Goal of the exercise »
In the text about lightening quiche, what two options did the writer read could replace part or all of the cream?

Document segment »
☆ ☆ ☆ ☆ ☆ ☆ ☆

In quiche, for example, I heard one should not substitute half and half for cream (in the interest of lowering the fat a bit). Yet, my understanding is that you can substitute some whole milk for part of the cream (again, to lower the fat). (As I recall this had something to do with the pasteurization of each?) Is this true, and if so, why is whole milk a valid substitute while half and half is not?

My research suggests that if you do substitute milk for cream, you need to add back some fat, either in the form of oil or butter, and then what is the point?! ( I suppose in this case the substitution would be because you do not have cream on hand, only milk.) If milk is substituted without adding fat, I imagine the quiche would be okay -- hold its shape and taste good, it just would not be as rich?

I read that you can substitute evaporated milk --OR-- milk with a couple tablespoons of buttermilk for part or all of the cream. Have you had luck with either of these options?

Sure, I'd prefer to use whipping cream in my quiche (with creme frache -- a la a recent MSK recipe, which I believe has about the same amount of fat as whipping cream -- delicious, I have tried this). Yet, if not comparing quiches side by side, I would be just as happy with a lighter version. How would you remove some of the fat from a quiche, i.e. what would you sub for part of the cream? My goal is not to use skim milk and fat-free cheese, only to find an "every day" solution, and then I can save the all-cream version for special occasions.

☆ ☆ ☆ ☆ ☆ ☆ ☆

Supplied information »
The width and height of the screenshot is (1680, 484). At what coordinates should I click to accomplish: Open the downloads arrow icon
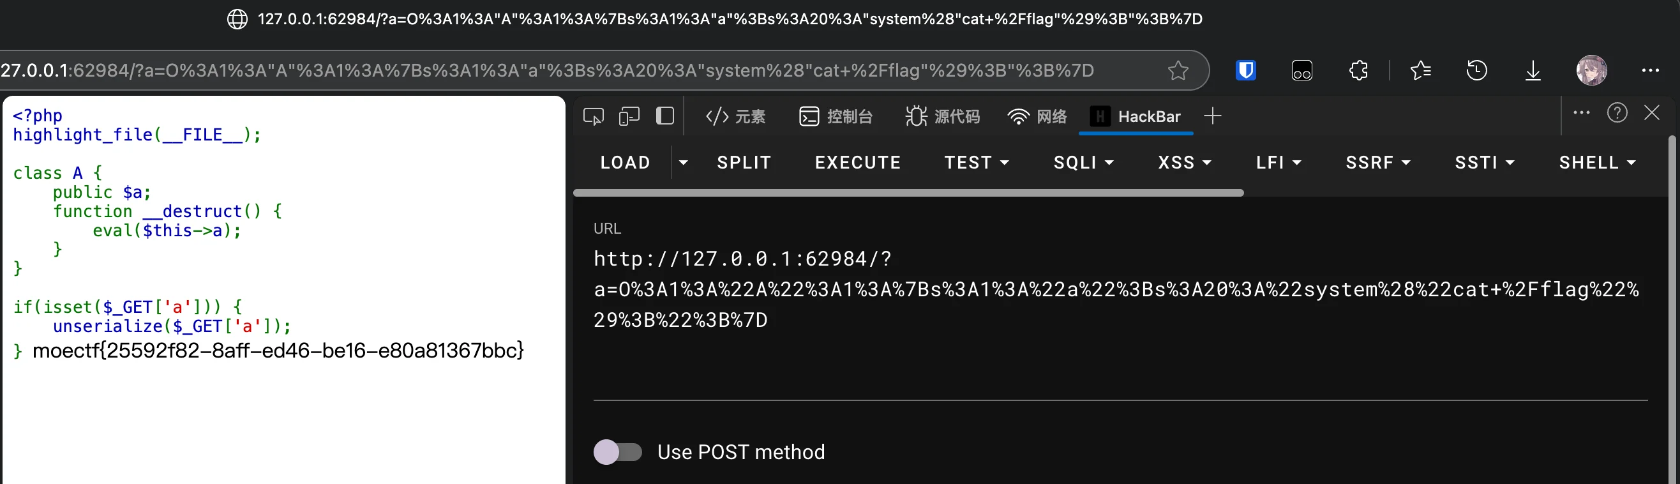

☆ ☆ ☆ ☆ ☆ ☆ ☆

Solution to this task »
Evaporated milk, or milk with a couple tablespoons of buttermilk.